George handled this news with the same equanimity he’d displayed his entire life. Some people were just like that, Jessie had learned; they sat in the middle of the seesaw and were unbothered when it tipped one way or the other.
Genevieve, however, slid right off the end and into a figurative mud puddle. She started dating the drummer in a band called Fungus that played the underground punk clubs in Providence and Pawtucket.
“She told me she’s done something to her hair that I’m not going to like,” Blair reported to Jessie over the phone.
“Something like another perm?” Jessie said. She, too, had broken down and gotten a perm and now she looked like Gilda Radner if Gilda had stuck her finger in a socket. “Or crazy like a mohawk?” The phrase underground punk clubs was not encouraging.
“She didn’t elaborate.”
Blair had sounded pretty sanguine as she relayed this news. Jessie said, “Do you think you should go down there overnight, maybe take her to dinner?”
Blair laughed. “She won’t have dinner with me, Jessie. She says I’m the reason she’s so messed up.” Blair sighed. “Boys are so much easier.”

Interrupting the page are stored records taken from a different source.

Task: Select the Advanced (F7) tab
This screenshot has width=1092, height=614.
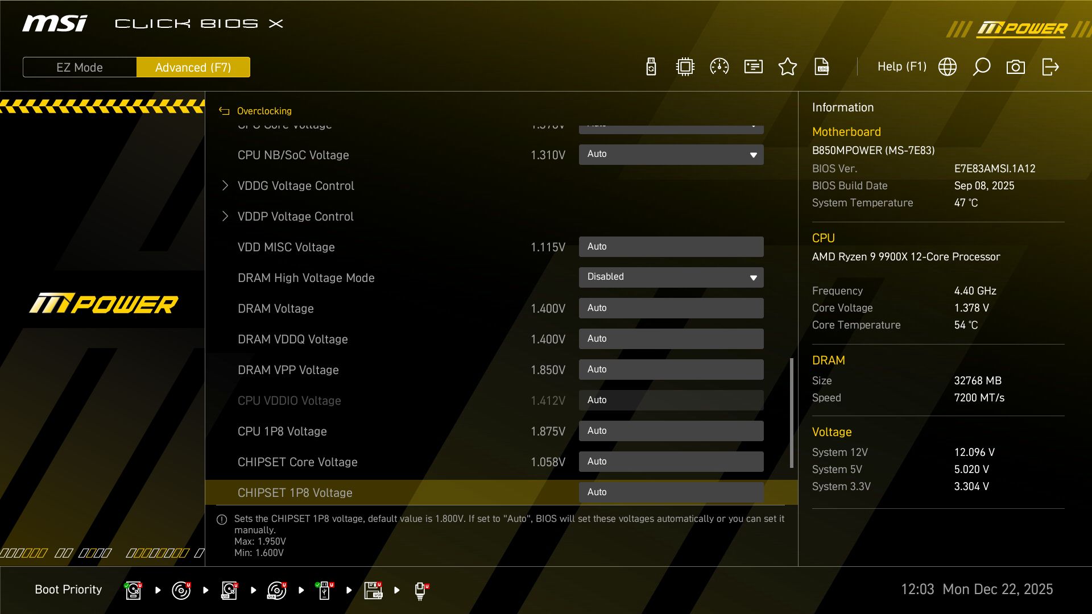Action: click(x=193, y=67)
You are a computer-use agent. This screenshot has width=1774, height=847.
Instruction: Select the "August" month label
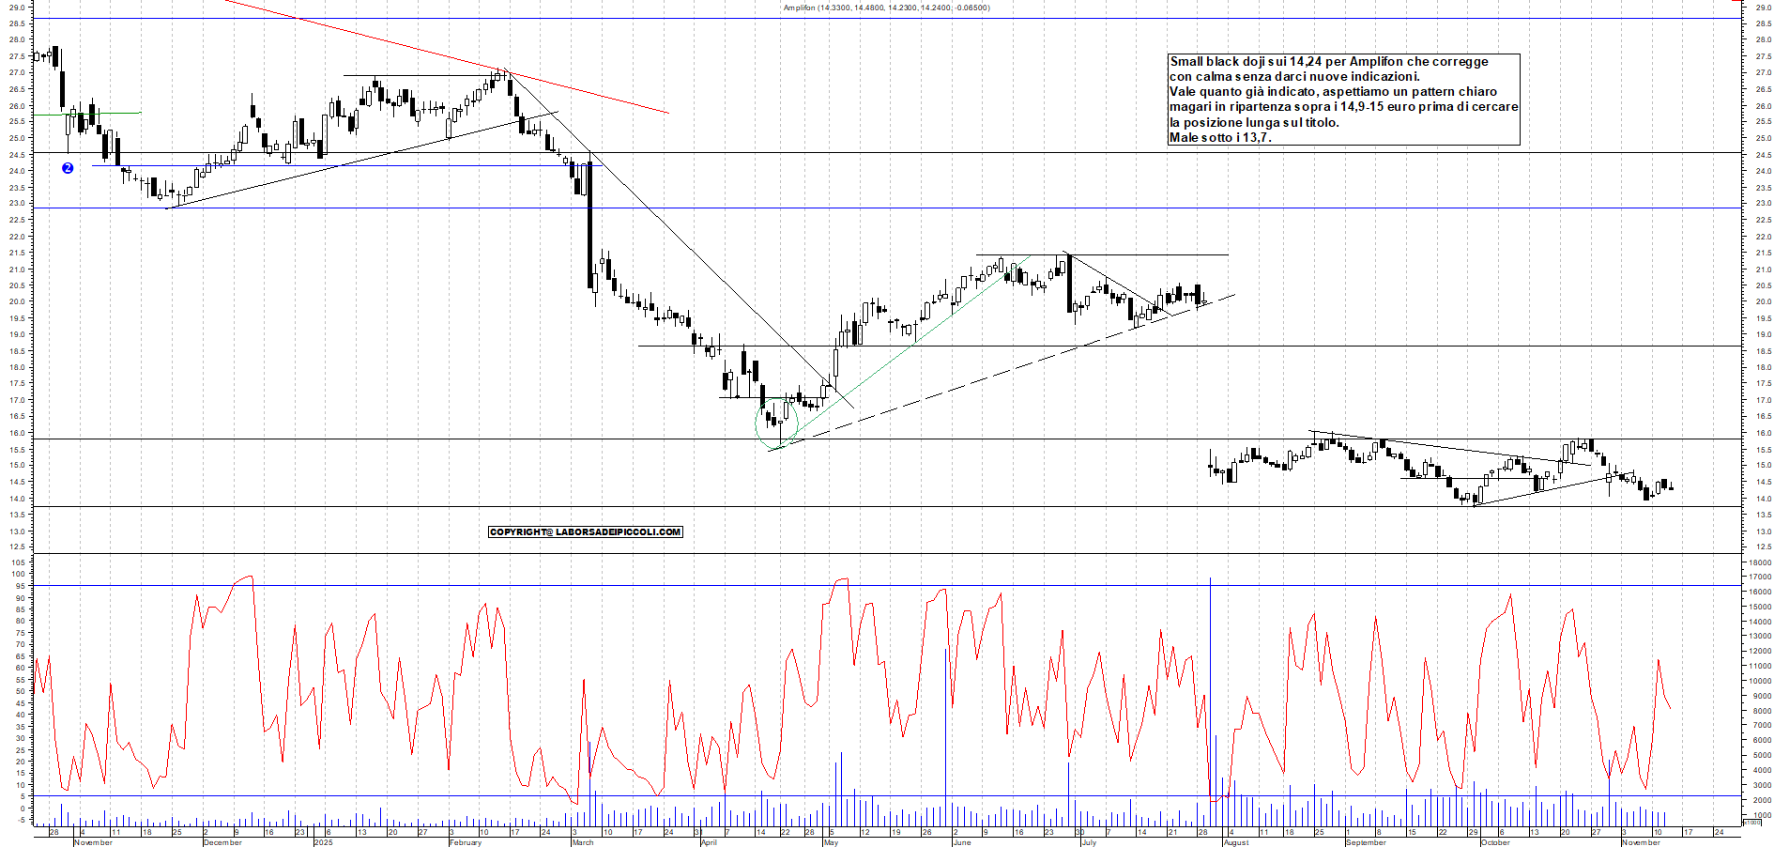(x=1237, y=842)

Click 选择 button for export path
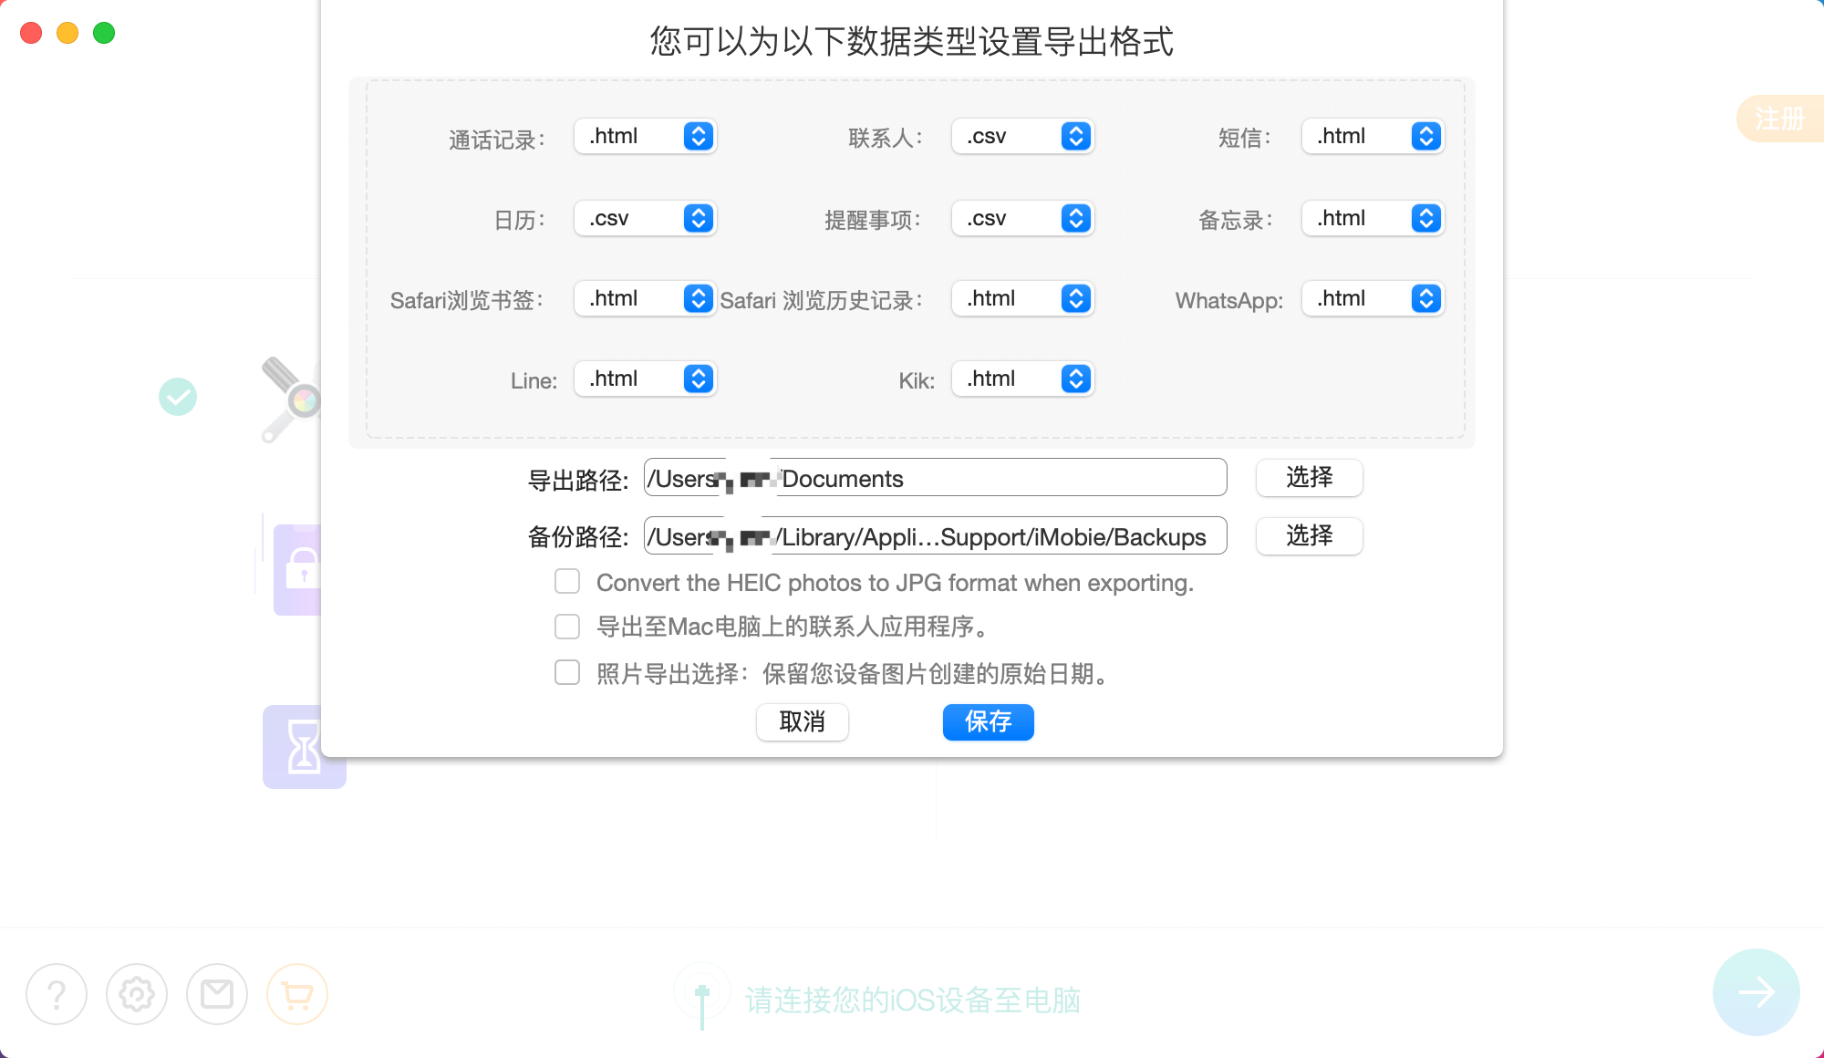[x=1309, y=478]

Jessie had wanted to reply that not only was this answer a cop-out, it also sounded disturbingly like something their own mother might say.
Jessie had considered taking the train to Providence to lay eyes on Genevieve herself but she was busy with work and she didn’t want to overstep her bounds, and she came up with any number of other excuses for not making time to see her niece, so this state Genevieve is now in may be partially Jessie’s fault.
“How’s your summer been?” Jessie asks. “Are you working?”